YOUR GOAL ▸
Search for the word "computer" in the entries. Each line that holds it should be copied.

(Extracted data entries)
* * *

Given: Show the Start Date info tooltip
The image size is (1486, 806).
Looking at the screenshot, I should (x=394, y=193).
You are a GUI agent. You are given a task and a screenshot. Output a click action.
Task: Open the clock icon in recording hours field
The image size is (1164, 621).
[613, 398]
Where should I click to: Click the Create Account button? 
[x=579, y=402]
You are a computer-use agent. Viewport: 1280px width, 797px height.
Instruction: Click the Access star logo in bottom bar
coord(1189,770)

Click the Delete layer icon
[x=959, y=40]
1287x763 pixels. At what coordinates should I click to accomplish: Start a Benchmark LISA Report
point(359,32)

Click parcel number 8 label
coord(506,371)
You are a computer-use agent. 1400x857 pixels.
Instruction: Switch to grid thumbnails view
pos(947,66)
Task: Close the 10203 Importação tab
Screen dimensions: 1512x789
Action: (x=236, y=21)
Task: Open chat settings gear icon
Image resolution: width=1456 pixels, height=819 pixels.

* * *

OUTPUT FOR THIS EXERCISE ▸
You are a computer-use agent. Viewport: 1280px width, 797px height.
You are a computer-use agent. 1400x857 pixels.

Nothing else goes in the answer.